The book covers the theory of Quantum Gravitation from the point of view of Feynman path integrals. These provide a manifestly covariant approach in which fundamental quantum aspects of the theory such as radiative corrections and the renormalization group can be systematically and consistently addressed. The path integral method is suitable for both perturbative as well as non-perturbative studies, and is known to already provide a framework of choice for the theoretical investigation of non-abelian gauge theories, the basis for three of the four known fundamental forces in nature. The book thus provides a coherent outline of the present status of the theory gravity based on Feynman’s formulation, with an emphasis on quantitative results.
Topics will be organized in such a way that the correspondence to similar methods and results in modern gauge theories will become apparent.
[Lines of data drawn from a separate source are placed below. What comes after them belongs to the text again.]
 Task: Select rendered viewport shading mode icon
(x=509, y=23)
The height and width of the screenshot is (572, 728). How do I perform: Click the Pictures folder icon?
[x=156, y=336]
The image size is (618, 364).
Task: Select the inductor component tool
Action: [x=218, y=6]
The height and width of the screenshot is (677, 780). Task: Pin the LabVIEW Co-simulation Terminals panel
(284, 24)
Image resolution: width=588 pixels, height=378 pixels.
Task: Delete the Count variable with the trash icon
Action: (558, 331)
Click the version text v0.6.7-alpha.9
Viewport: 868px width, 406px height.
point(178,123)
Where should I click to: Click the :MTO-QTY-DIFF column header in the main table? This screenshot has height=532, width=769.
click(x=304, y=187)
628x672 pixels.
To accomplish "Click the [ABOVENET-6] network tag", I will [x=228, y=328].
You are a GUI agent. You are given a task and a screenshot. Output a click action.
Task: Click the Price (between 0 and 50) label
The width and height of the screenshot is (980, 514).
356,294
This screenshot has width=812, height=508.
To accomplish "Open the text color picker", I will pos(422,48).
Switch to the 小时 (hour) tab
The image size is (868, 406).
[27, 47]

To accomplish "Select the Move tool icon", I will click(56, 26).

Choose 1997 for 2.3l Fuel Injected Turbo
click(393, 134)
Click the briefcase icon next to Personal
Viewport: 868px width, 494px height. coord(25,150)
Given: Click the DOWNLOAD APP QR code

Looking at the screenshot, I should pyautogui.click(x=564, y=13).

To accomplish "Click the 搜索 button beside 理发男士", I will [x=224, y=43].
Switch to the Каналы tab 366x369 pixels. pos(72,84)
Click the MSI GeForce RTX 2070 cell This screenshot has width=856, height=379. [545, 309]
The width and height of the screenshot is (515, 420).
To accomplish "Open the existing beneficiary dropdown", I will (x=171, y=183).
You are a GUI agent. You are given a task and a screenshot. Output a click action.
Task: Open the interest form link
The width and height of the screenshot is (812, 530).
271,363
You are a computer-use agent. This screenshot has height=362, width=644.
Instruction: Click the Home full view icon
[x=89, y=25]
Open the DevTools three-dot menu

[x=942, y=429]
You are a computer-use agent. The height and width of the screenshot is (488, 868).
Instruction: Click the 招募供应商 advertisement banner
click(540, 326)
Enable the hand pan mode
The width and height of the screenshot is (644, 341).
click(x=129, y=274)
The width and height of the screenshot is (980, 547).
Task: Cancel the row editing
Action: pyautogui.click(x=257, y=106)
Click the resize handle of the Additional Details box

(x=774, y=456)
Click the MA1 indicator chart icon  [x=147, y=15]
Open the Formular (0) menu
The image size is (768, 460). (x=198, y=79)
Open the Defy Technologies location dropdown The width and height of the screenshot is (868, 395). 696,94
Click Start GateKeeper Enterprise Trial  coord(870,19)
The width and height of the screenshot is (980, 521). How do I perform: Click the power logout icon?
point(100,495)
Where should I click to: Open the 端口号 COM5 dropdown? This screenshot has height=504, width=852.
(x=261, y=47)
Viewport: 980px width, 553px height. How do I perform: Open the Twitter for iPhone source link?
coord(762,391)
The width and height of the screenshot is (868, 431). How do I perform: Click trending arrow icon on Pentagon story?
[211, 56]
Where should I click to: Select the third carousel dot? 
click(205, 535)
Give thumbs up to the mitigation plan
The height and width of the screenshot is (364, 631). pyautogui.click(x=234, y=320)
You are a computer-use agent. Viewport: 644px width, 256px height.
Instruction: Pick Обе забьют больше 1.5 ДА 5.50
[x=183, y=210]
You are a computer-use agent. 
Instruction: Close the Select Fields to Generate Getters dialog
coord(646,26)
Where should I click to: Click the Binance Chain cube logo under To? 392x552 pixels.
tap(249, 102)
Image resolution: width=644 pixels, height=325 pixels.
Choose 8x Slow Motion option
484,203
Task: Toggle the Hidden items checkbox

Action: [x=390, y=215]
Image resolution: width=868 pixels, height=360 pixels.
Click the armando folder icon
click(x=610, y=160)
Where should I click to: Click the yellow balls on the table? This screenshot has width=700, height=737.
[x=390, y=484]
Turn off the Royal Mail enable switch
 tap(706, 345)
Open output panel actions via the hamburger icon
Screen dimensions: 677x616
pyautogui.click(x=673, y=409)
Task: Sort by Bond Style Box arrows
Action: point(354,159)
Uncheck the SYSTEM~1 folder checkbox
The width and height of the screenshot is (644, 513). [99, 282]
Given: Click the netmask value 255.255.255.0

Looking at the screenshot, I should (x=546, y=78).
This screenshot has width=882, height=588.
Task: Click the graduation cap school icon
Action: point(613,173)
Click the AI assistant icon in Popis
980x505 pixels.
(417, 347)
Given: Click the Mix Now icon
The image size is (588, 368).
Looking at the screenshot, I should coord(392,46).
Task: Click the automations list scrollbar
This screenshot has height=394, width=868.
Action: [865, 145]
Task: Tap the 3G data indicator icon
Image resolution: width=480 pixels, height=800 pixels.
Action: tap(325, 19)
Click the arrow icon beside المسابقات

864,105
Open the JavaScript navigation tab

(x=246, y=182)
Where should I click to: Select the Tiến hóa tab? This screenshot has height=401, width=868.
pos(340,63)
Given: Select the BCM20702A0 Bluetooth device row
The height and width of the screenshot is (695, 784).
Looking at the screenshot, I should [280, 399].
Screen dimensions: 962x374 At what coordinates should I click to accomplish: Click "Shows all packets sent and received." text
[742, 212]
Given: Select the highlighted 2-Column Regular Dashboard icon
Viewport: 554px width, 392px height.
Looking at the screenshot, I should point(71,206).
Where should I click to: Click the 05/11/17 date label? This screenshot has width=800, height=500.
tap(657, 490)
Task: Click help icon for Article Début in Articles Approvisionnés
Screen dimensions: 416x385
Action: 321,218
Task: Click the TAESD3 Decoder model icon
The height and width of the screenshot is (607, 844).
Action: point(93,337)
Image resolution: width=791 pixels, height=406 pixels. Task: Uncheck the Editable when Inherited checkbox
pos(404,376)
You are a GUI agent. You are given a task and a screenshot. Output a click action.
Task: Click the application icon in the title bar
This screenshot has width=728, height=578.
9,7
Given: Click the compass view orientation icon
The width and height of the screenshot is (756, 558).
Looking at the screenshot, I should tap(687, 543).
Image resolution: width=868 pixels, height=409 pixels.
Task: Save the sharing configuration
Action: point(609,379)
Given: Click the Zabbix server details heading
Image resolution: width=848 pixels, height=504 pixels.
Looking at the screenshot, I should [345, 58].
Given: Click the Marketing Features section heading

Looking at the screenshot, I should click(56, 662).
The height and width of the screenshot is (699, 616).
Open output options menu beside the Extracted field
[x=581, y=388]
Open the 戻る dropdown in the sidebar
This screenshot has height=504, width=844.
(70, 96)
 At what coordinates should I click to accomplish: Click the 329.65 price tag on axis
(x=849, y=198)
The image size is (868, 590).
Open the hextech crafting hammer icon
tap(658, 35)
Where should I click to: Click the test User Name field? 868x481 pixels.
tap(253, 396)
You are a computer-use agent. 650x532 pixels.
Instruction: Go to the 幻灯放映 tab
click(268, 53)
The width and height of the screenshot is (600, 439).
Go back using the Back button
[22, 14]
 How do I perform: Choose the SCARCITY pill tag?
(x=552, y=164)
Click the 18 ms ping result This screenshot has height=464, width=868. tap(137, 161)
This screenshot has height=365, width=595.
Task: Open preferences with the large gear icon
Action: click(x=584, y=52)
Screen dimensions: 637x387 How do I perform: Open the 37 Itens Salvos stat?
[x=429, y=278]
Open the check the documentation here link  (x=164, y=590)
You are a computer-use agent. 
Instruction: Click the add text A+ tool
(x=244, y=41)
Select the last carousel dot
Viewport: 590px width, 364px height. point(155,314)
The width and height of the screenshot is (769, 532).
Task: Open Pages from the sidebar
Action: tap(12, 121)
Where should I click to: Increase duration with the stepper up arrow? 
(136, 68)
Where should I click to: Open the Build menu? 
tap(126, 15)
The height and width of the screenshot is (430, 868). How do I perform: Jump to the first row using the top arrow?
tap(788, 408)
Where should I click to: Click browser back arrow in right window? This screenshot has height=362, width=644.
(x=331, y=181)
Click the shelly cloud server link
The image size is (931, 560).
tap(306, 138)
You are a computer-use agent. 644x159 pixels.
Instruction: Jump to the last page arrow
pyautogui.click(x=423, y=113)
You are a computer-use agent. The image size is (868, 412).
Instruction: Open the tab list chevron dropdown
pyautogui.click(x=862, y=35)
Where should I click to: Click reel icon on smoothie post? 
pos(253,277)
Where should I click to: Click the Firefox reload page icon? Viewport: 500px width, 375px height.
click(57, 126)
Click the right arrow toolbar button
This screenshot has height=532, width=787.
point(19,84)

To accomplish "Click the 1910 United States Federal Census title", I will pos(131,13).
Covariant perturbation theory will be developed using the full machinery of Feynman rules, gauge fixing, background methods and ghosts. The renormalization group for gravity and the existence of non-trivial ultraviolet fixed points will be developed, stressing a close correspondence with well understood statistical field theory models.

Later the lattice formulation of gravity will be presented as the essential tool in understanding key features of the non-perturbative vacuum of quantum gravity. At the end the book will discuss contemporary issues in quantum cosmology such as scale dependent gravitational constants and quantum effects in the early universe.

When feasible he above topics will be presented in a self-contained way, stressing the basic physical ideas, developing simple examples and exploiting analogies where suitable. Simplicity in the presentation will take precedence over excessive mathematical rigor, and many illustrations should help stimulate the reader’s interest, and guide his understanding.

The book should provide a self-contained, yet comprehensive, introduction to quantum gravitation based on the traditional, well tested covariant approach that forms the basis for a modern treatment of gauge theories. It is intended to be suitable as a second-year book for graduate students with an interest in quantum cosmology, quantum gravity and its relation to non-abelian gauge theories and modern statistical field theory.